BERT, which stands for Bidirectional Encoder Representations from Transformers, is a groundbreaking deep learning model introduced by Google in 2018. It is primarily designed for Natural Language Processing (NLP) tasks and has revolutionized how machines understand and generate human language.

1. Key Features

  • BERT takes a chunk of text (sentences, paragraphs) as input and produces an embedding for downstream tasks.
  • Can fine-tune BERT and variants of BERT for classification or regression tasks.
  • Can use embeddings in multi-modal systems, e.g., Visual Question Answering.
  1. Bidirectional Context Understanding: BERT reads text in both directions (left-to-right and right-to-left) using the Transformer architecture, capturing a deeper, more nuanced understanding of words in context, unlike traditional models like GPT, which read text in a single direction.

  2. Transformer Architecture: BERT is based on the Transformer model, which uses self-attention mechanisms to weigh the importance of each word and every other word in a sentence. This allows BERT to capture complex relationships between words. (But it is just a transformer's encoder stack.)

  3. Pre-trained on Large Corpora: BERT is pre-trained on vast amounts of text data from sources like Wikipedia and BooksCorpus. Its training objectives are masked language modeling (predicting masked words in sentences) and next-sentence prediction (understanding relationships between sentences).

  4. Fine-tuning for Specific Tasks: After pre-training, BERT can be fine-tuned on a specific dataset for a particular NLP task, such as sentiment analysis, question answering, text classification, etc. This transfer learning approach allows BERT to achieve state-of-the-art performance across a wide range of NLP tasks with relatively little task-specific data.

2. How BERT works

(1) Tokenization:

  • Step 1.1: Input Processing: BERT first tokenizes the input text. It uses a WordPiece tokenizer, which splits words into subword units (e.g., “playing” becomes “play” + “##ing”). This allows BERT to handle out-of-vocabulary words and capture word morphology.

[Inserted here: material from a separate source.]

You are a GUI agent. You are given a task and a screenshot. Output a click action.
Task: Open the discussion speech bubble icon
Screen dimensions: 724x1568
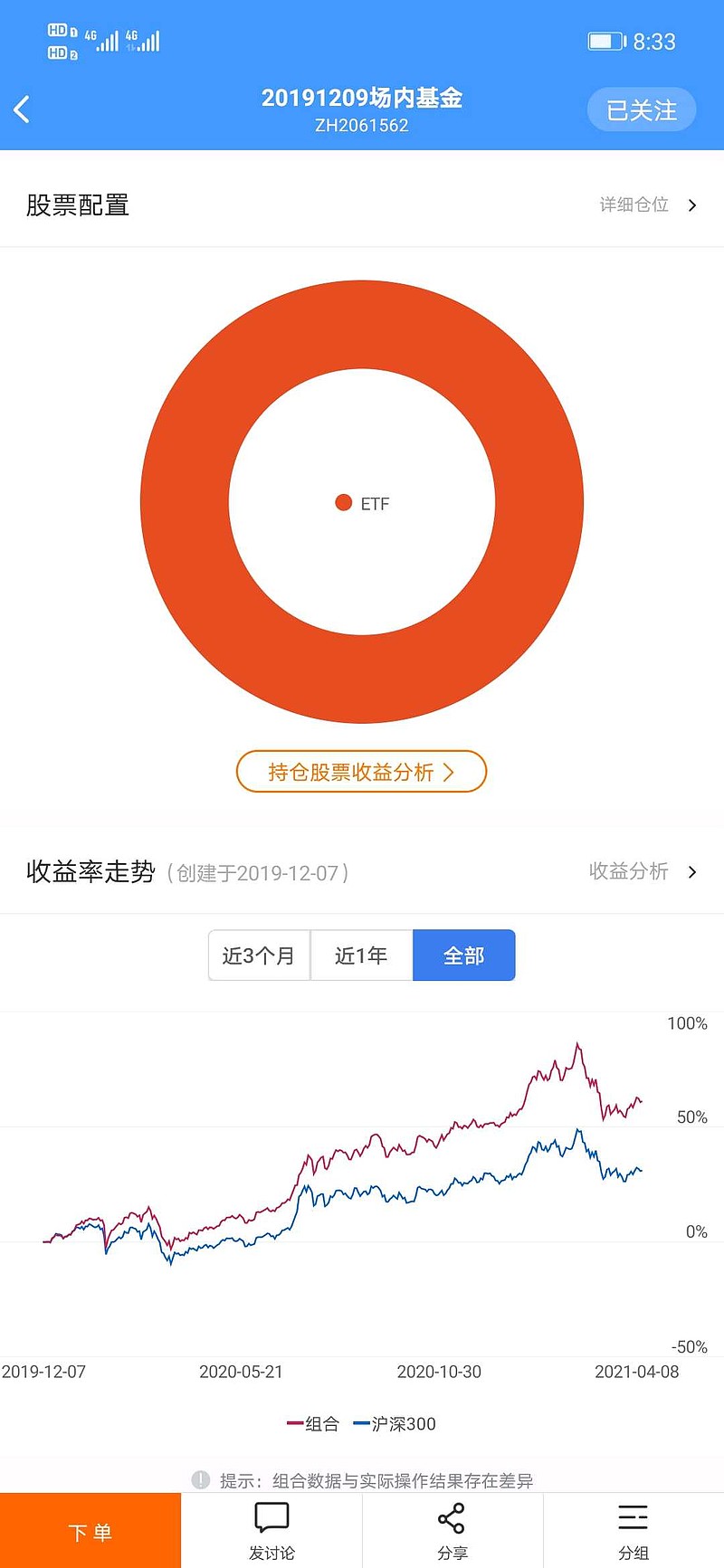(x=272, y=1517)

  • Step 1.2: Adding Special Tokens: BERT expects unique tokens like:

    • [CLS]: Placed at the beginning of every input sequence to represent the overall sentence meaning (used for classification tasks).
    • [SEP]: Placed at the end of each sentence or to separate two sentences (used for tasks like Question Answering or Next Sentence Prediction).


Source: Lecture 6 - Large Language Models, E2E Deep Learning, Fall 2024, Professor C. Kanan, University of Rochester.


  • Step 1.3: Token IDs and Input Embeddings

    The tokenized text is converted into token IDs (numerical representation) that BERT understands. Each token is represented by:

    • Token Embeddings: Dense vector representations of words.
    • Segment Embeddings: Distinguish between different sentences.
    • Position Embeddings: Add positional information about the token’s location in the sequence.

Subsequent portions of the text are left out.